- TASK -
Extend the post on shifting trends in baseball injuries, beginning after its last sentence.

TEXT PROVIDED START

There is an old expression that you can take someone or something "warts and all." Apparently that's no longer the case. Brian Matusz, the promising pitcher for the Baltimore Orioles, has become the second player (that we know of) that is missing time this spring due to a wart. A while back, Michael Cuddyer of the Twins was said to miss at least two weeks of Spring Training because he had to have a wart removed from his foot. The Fan isn't making light of the problem. It's just odd, isn't it?
Every year we seem to have a fashionable injury. A couple of years ago there was the hip injury that afflicted Alex Rodriguez, Chase Utley and Mike Lowell. Last year and heading into this year, we've seen a rash of calf strains. While some of these new maladies become fashionable, others remain fairly consistent and others seem to fall by the wayside.
Thankfully, concussion syndrome is in the news more than every before. Certainly, we aren't thankful that concussion are occurring, only in that they are being reported and treated. In the past, the only time we even heard about concussions in baseball was when a player got seriously beaned. But baseball is getting smarter that this is a dangerous injury and needs to be treated as such.
Another injury that is much more heard about than in the past is the torn meniscus in the knee. Perhaps in the past all knee injuries were lumped together. Now we separate them into torn ACL's and torn meniscus. We started hearing about the ACL tears, which are much more serious than meniscus tears, which are more painful than debilitating. C. C. Sabathia is just one who had an off season operation for such an injury. Juan Castro was just diagnosed with a torn meniscus and will miss a chunk of time now.
Before the year 2000, this writer never heard of a any player getting a calf strain. Perhaps the Fan just wasn't listening. Now we hear them a lot. Adrian Beltre has a calf strain. The hip problem only came up once a decade or so before the trio mentioned earlier in this post. Albert Belle was one. Bo Jackson was another. But can you think of any other player sidelined with a hip problem before those two? The Fan can't.

TEXT PROVIDED END
INFORMATION PROVIDED START

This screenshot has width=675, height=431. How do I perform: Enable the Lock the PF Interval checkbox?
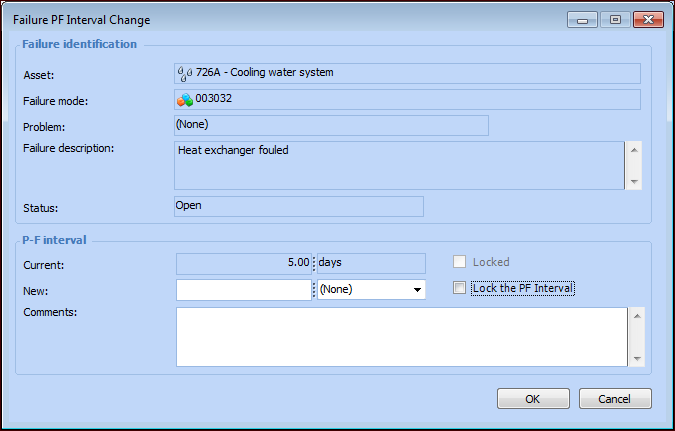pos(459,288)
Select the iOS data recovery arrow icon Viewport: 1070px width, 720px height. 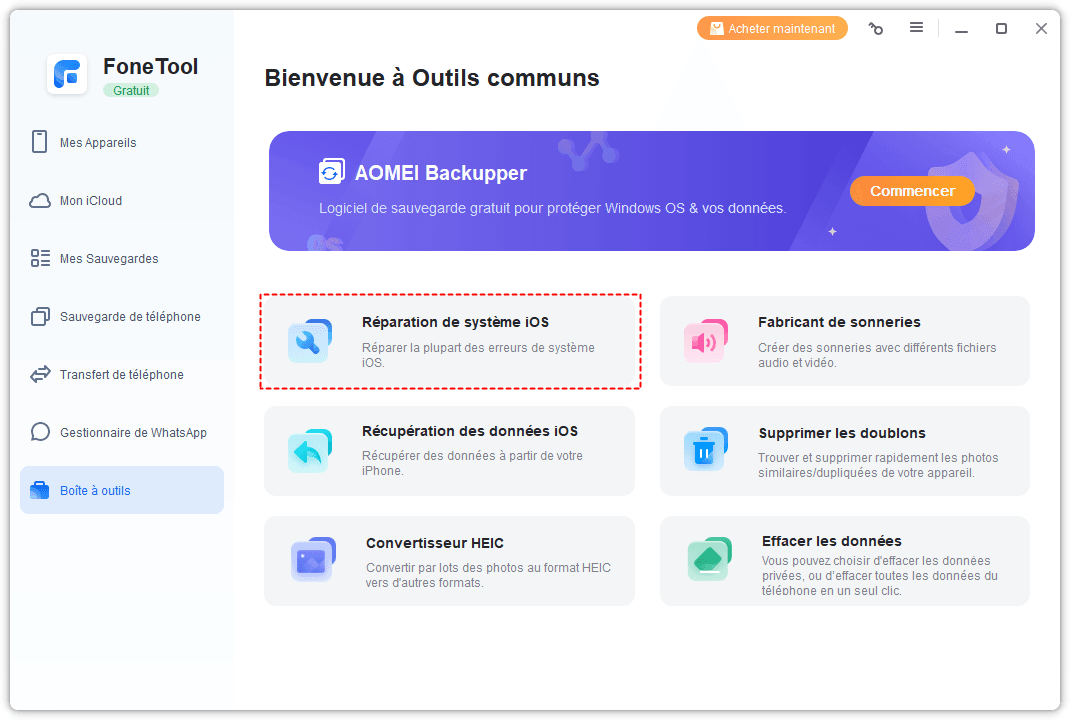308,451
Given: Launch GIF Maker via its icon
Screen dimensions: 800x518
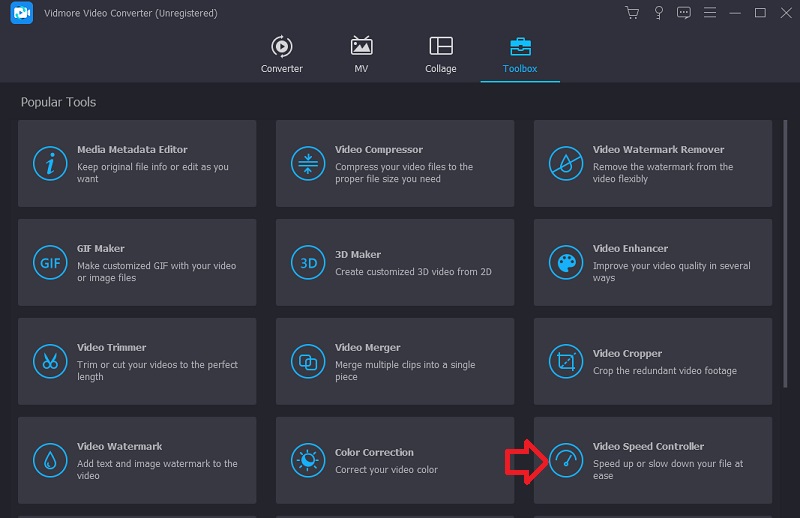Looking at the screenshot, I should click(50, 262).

INFORMATION PROVIDED END
INFORMATION PROVIDED START

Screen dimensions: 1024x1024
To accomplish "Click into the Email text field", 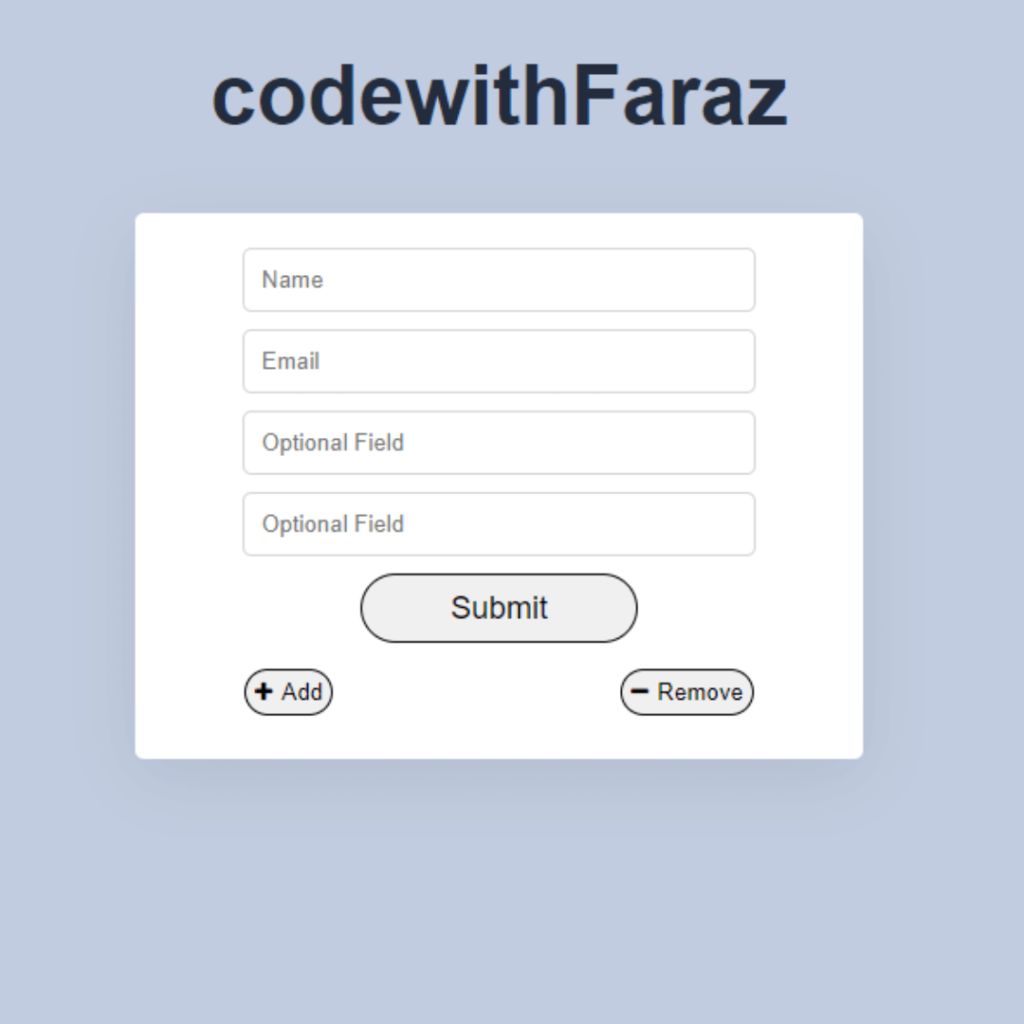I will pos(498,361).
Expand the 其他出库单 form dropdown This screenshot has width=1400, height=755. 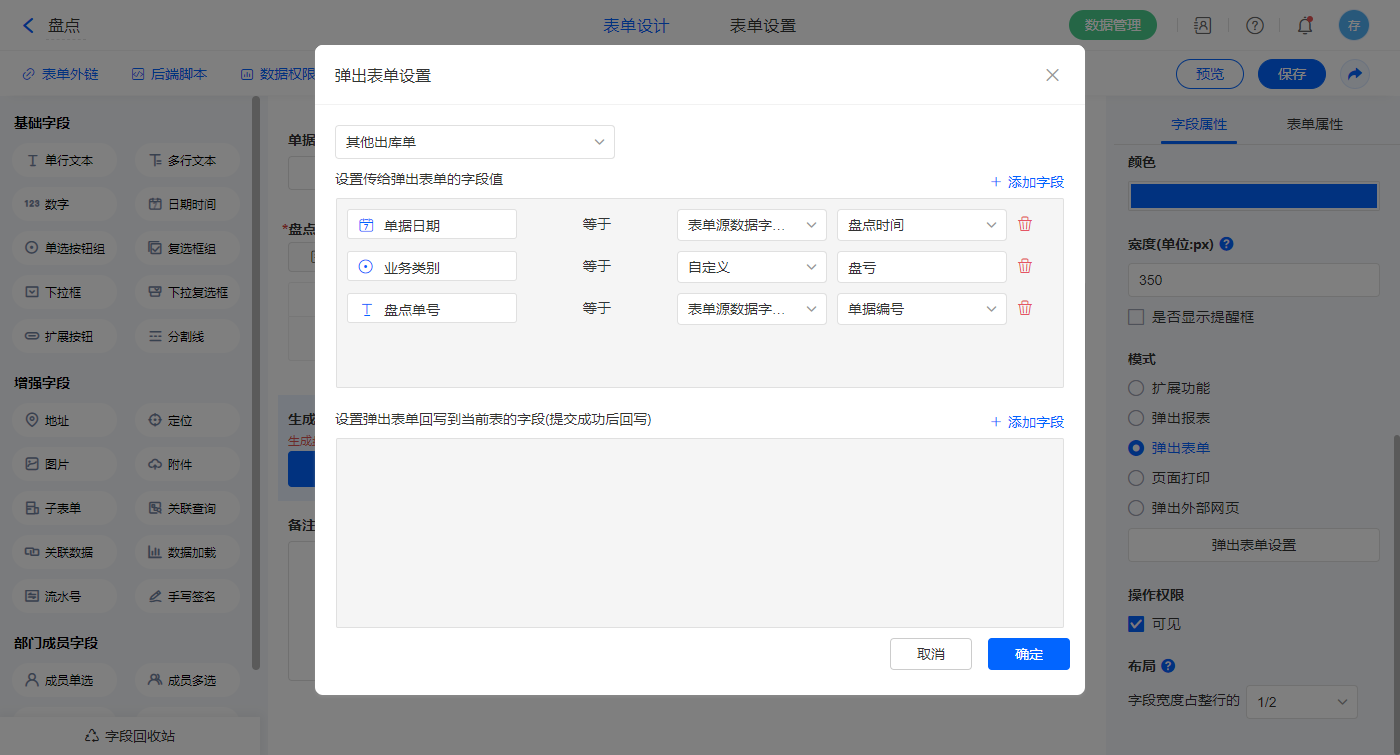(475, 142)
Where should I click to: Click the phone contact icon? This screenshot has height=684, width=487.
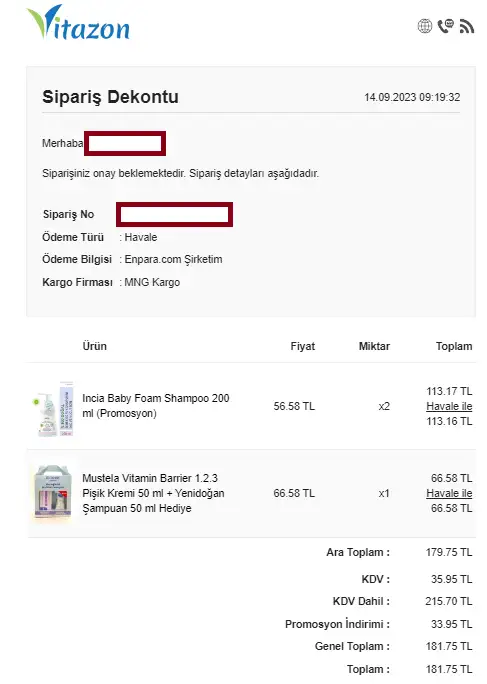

INFORMATION PROVIDED END
INFORMATION PROVIDED START

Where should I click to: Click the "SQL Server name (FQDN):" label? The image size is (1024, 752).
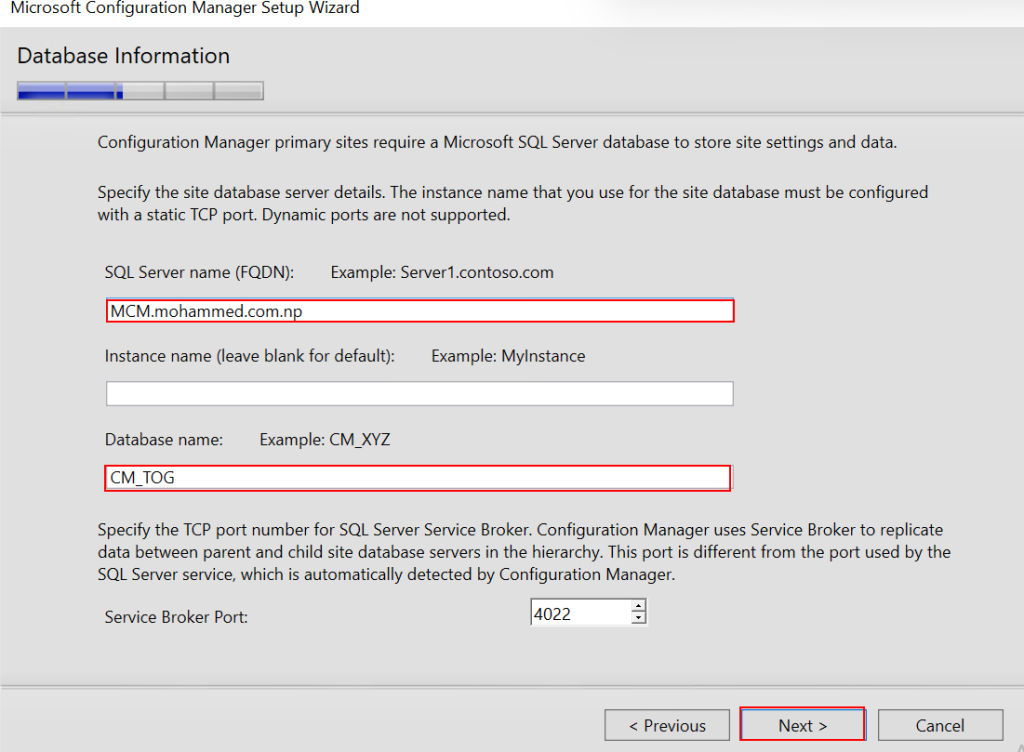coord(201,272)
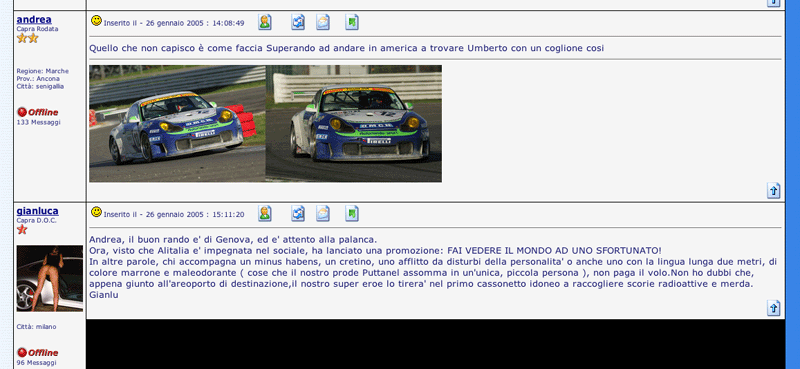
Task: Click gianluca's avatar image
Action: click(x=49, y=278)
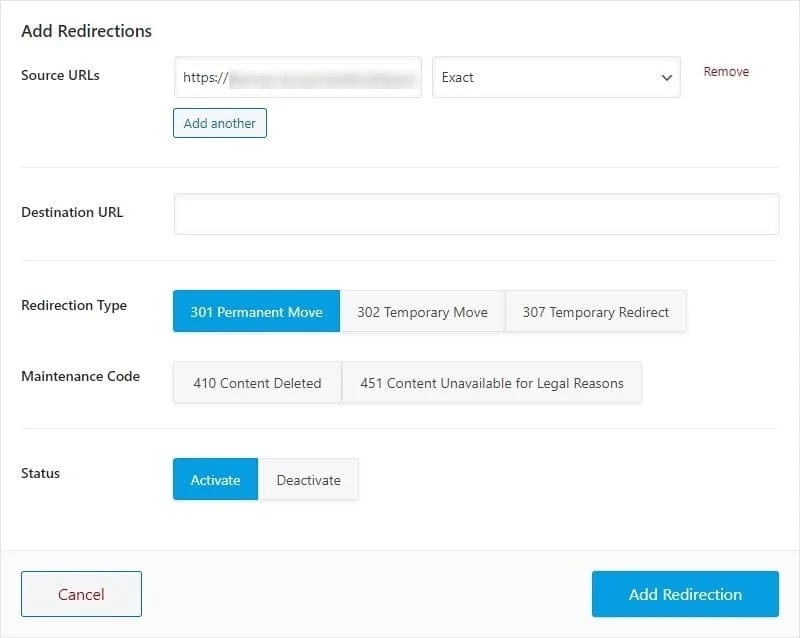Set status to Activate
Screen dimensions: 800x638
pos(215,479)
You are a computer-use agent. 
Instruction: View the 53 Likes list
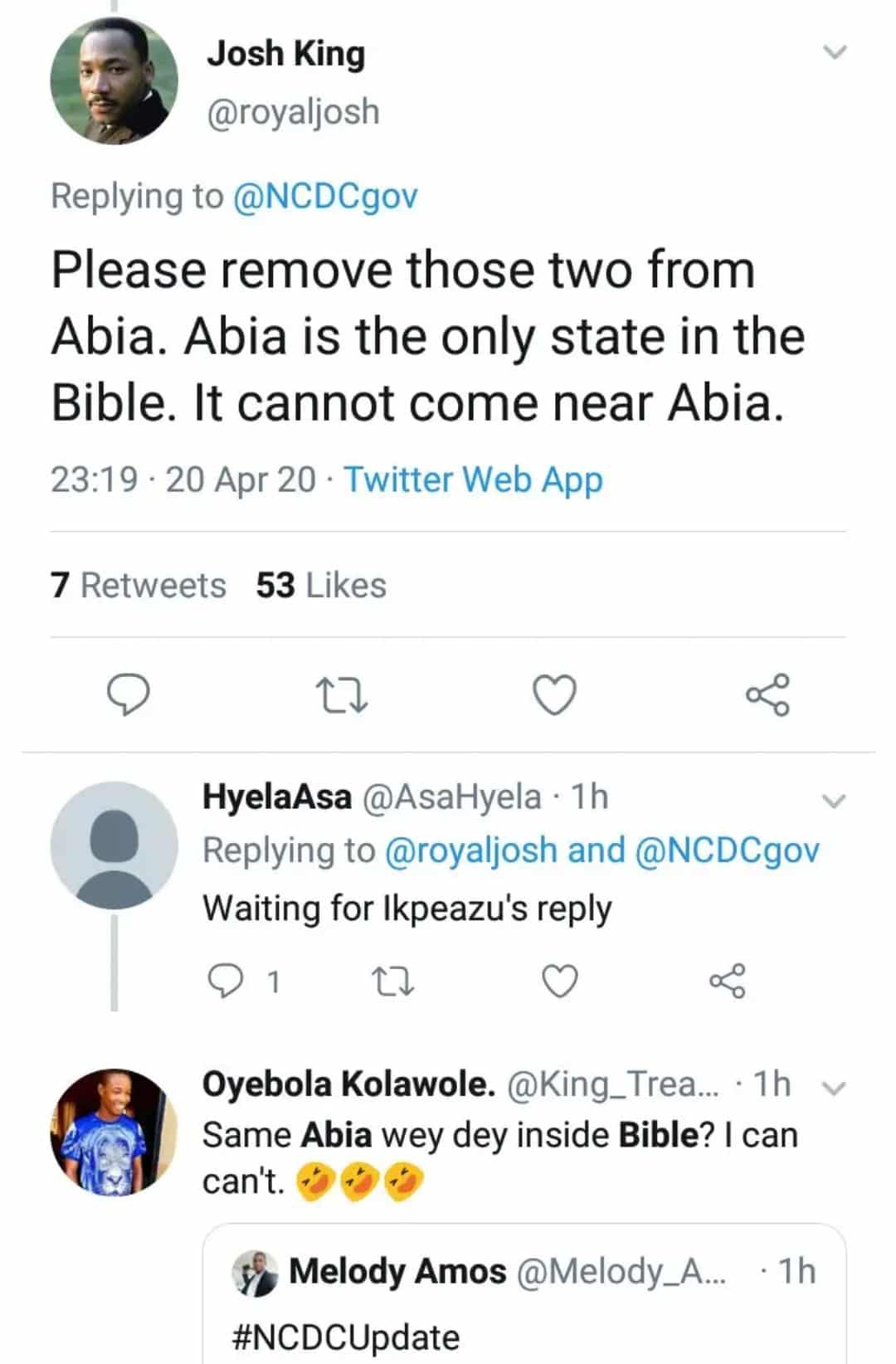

INFORMATION PROVIDED END

- ANSWER FOR THIS EXERCISE -
Of course the Tommy John surgery is in vogue more than ever. The percentage of pitchers that have had the operation must be getting near 10 percent or higher. It's gotten to the point where you feel better about a pitcher who has had the operation than those that haven't. We picture it almost as bionics. While the elbow problem can now be fixed, we don't hear about shoulder bursitis as much as we used to. Shoulder injuries don't seem as previlent as the elbow injury. The most likely reason for that is that in the past, an elbow blowout meant you were done where a shoulder problem at least gave you a fighting chance. Shoulder conditioning is probably much more sophisticated than it used to be. Actually, shoulder tendinitis is much more heard than rotator cuffs and bursitis. Those latter two were heard much more often in the past.
Some of these new injury descriptions are a result of the glut of reporting in our instant media age. In the past, we may have just read that a certain player was hurting and would be out for a while. Now, there are instant reports and even the doctors have news conferences. Twitter gives instant updates on a player's condition and what the team has announced about the injury. But even today a guy like Francisco Cervelli can confound team doctors and have an injury that requires much more study. Or perhaps that's just a smokescreen to get Montero in the line up. Who knows. But we've never had injury reporting like it is now. It is comprehensive, instantaneous and is giving us all an education in anatomy. Yes, even down to the warts and all.